Your parents are stressed themselves no doubt as it’s no fun doing building work and being out of your home for weeks on end.
Not that this excuses their behavior in any way but it’s just some perspective for you.

If you can hold it in for one more time, this evening just take the higher ground and let them know the basic message ie they need to leave. Don’t get into anything further today if you can at all when everyone is angry and annoyed.

Re your DB it may be a case of them wanting literally anyone to take him off their hands so every new GF they meet is treated with joy until she legs it😂
I’d not be making comparisons as you are obviously far more secure and well adjusted and they know that.

I know I used to wonder why my mum gave my sister a regular top up while I scrimped and saved. It was very hard and made me feel like I was not worth as much to her. She told me before she died that as a parent you always give the most to your weakest chick and she knew I would be fine while my sister was having a massive struggle.
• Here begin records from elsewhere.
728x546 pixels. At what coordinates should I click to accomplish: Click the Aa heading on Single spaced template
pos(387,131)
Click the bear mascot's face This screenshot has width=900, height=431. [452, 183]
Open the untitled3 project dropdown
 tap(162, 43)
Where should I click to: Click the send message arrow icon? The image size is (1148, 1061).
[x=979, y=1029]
I accepted it and have let it go.

FrankieDoyle · 27/04/2021 18:01

OP that is horrific behaviour from your father. I'm so sorry that he's been so abusive towards you and your mum.
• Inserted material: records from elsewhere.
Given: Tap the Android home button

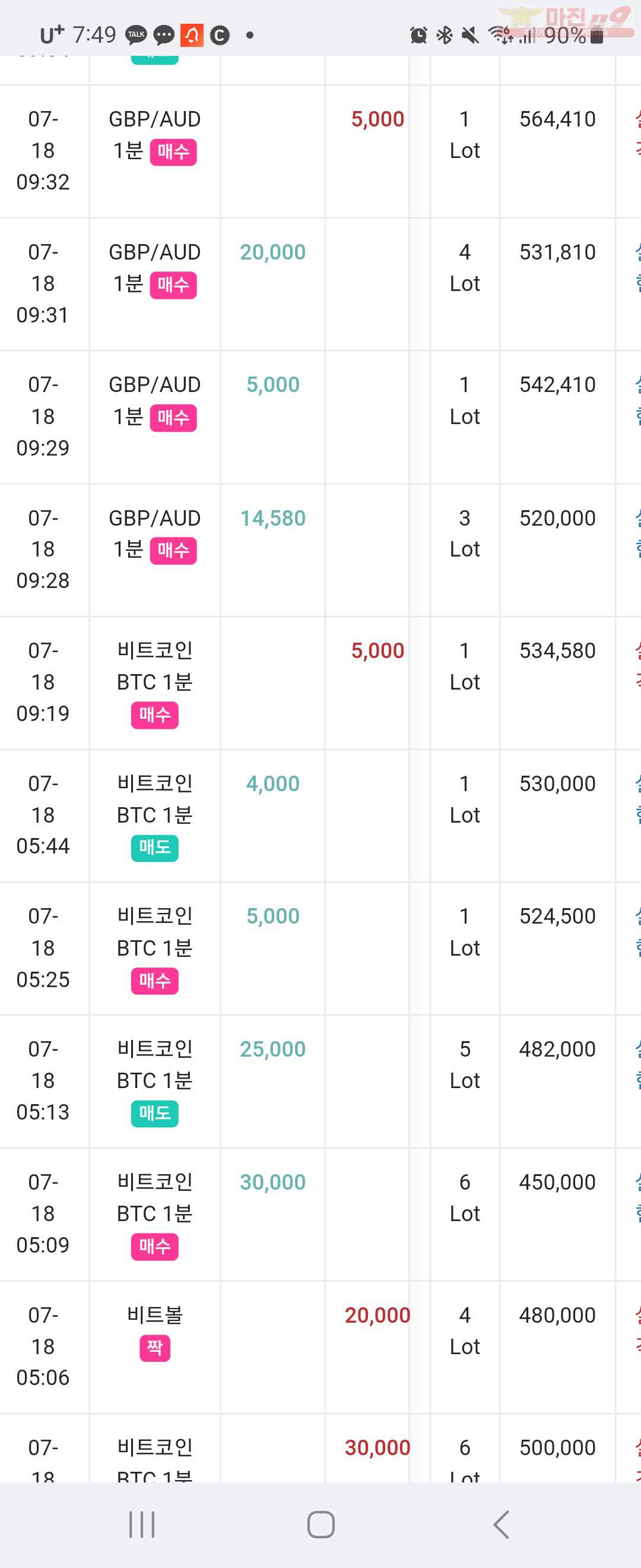Looking at the screenshot, I should pos(320,1524).
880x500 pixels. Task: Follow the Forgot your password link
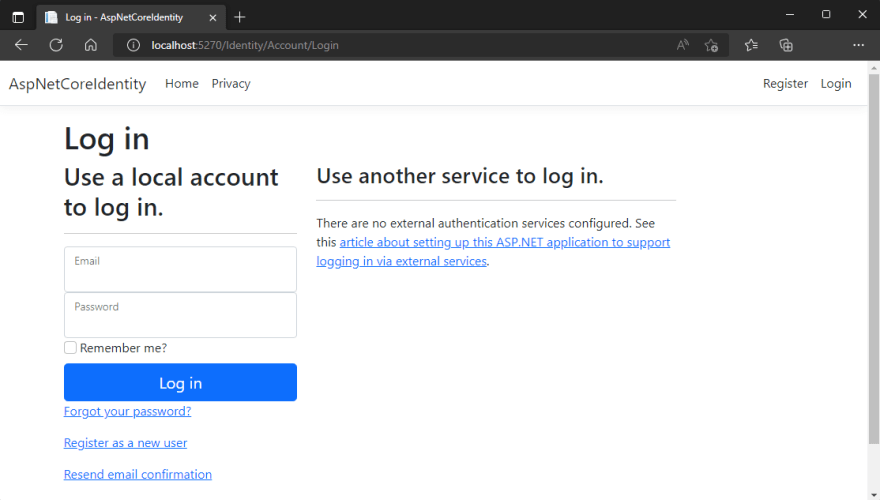click(127, 411)
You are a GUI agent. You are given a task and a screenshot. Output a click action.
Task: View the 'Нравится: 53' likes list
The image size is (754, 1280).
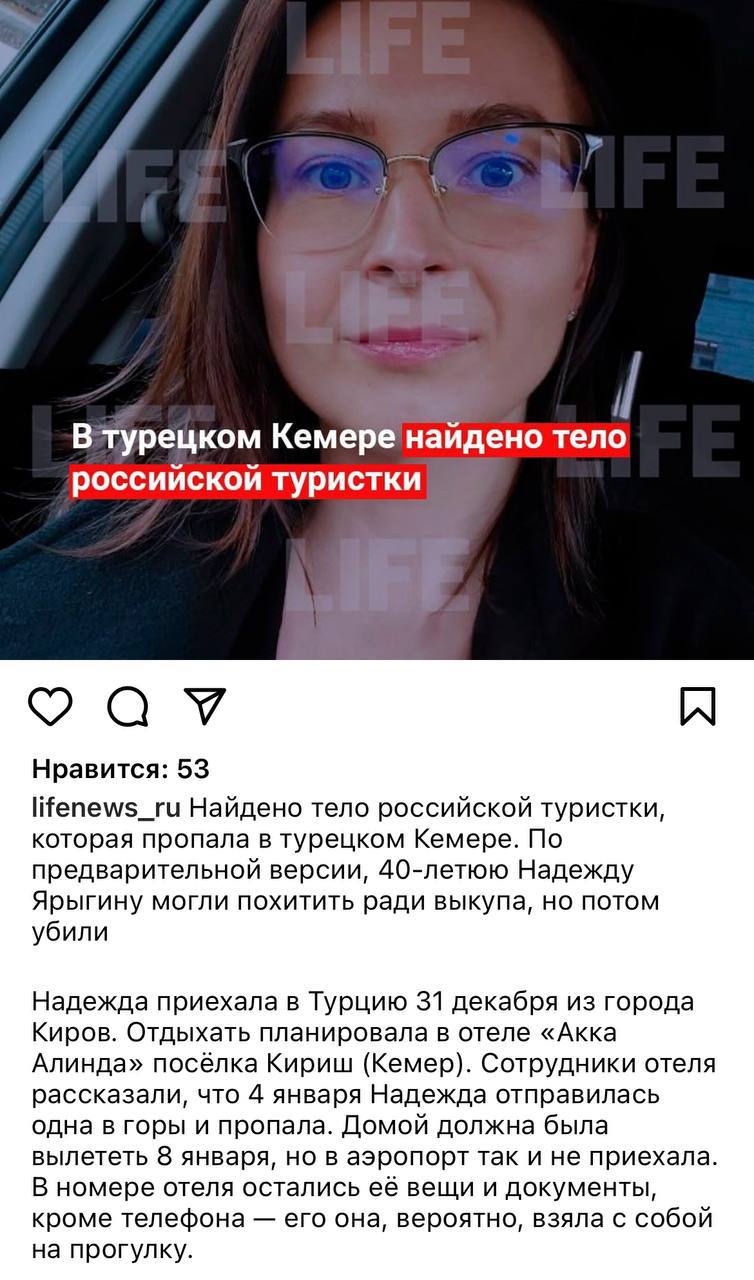(x=121, y=769)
I would never tolerate anyone behaving like that towards me or my husband.

Change the locks. I mean that.

BlowDryRat · 27/04/2021 18:28

You need to tell them to leave today. As in, they need to be gone by the time your DP gets home from work.

Your father is an abusive man. Your mother is enabling him.
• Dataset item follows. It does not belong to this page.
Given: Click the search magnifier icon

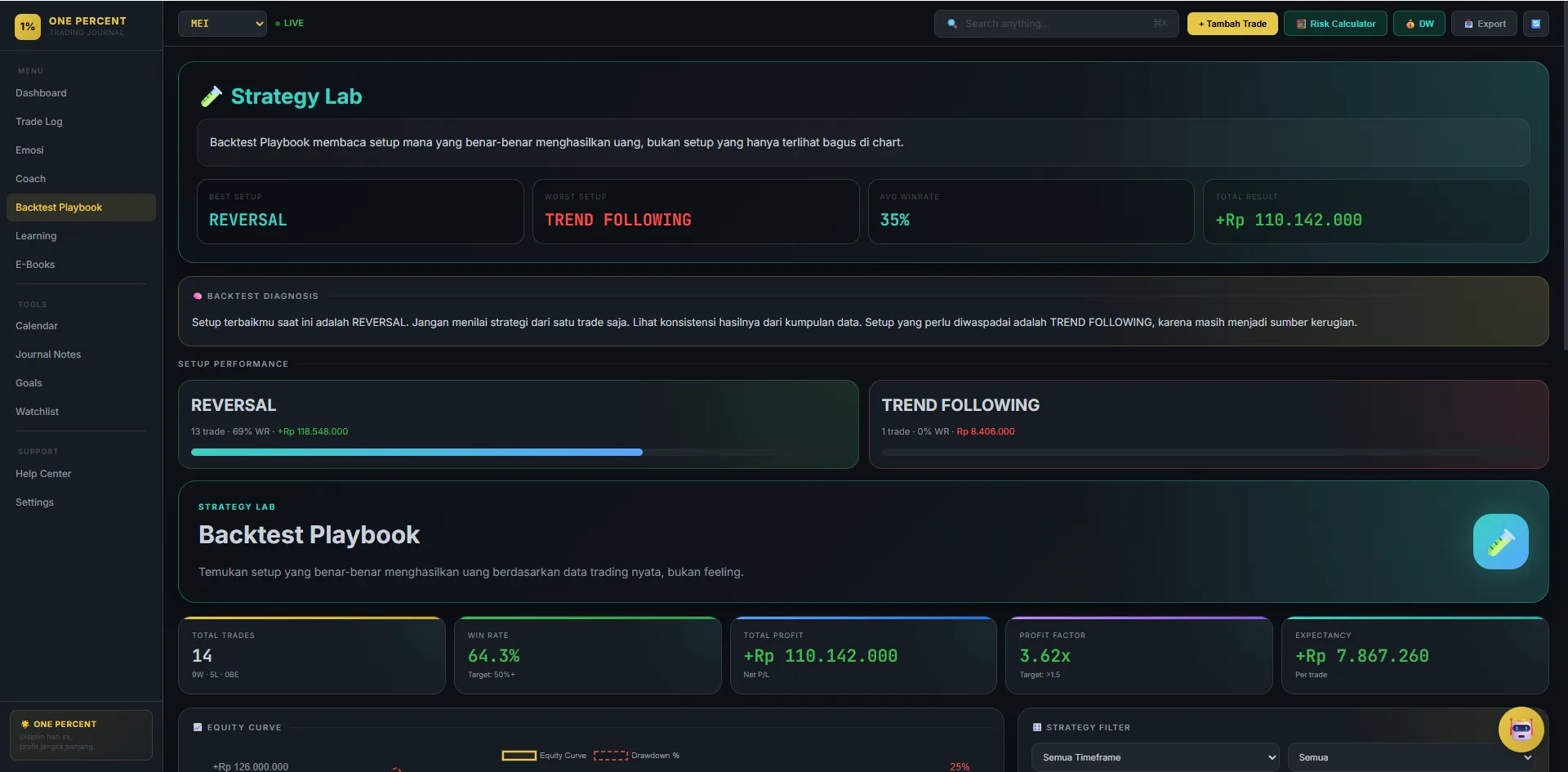Looking at the screenshot, I should pos(952,24).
CaveMum · 28/04/2021 06:57

Hope the conversation went ok last night @Lionsdinner

Cherrysoup · 28/04/2021 07:18

They need to go, regardless of if the house is ready. They can find an Airbnb. They are taking the piss in a big way.

Lollypop4 · 28/04/2021 07:26

I voted YABU because you need
To be blunt and stand up for yourself- Get a back bone and tell them straight that you and DP need them move back home. Or they move in with DB.
Also add that you are not happy they've invited DB round at all and its not to happen again.

YANBU for feeling the way you do though.

maddening · 28/04/2021 07:38

Find a holiday let o short term rental, tell them you just need to get your own house sorted as you want to enjoy the run up to the wedding so here are some options that they can rent while finishing off the house.

I would work on getting them out first so then you have space to unpick the rest of their shit:
They need to stop commenting on your body
They need to acknowledge your achievements
They can have your dog over at theirs (after this I don't see how they can refuse)

But I think dealing with this stuff needs to be seperate and come after they are out and are long standing behaviours that even if they can resolve will take longer to do so.

Justilou1 · 28/04/2021 14:41

Do you even know for sure that there even IS a house? Have you seen it in real life?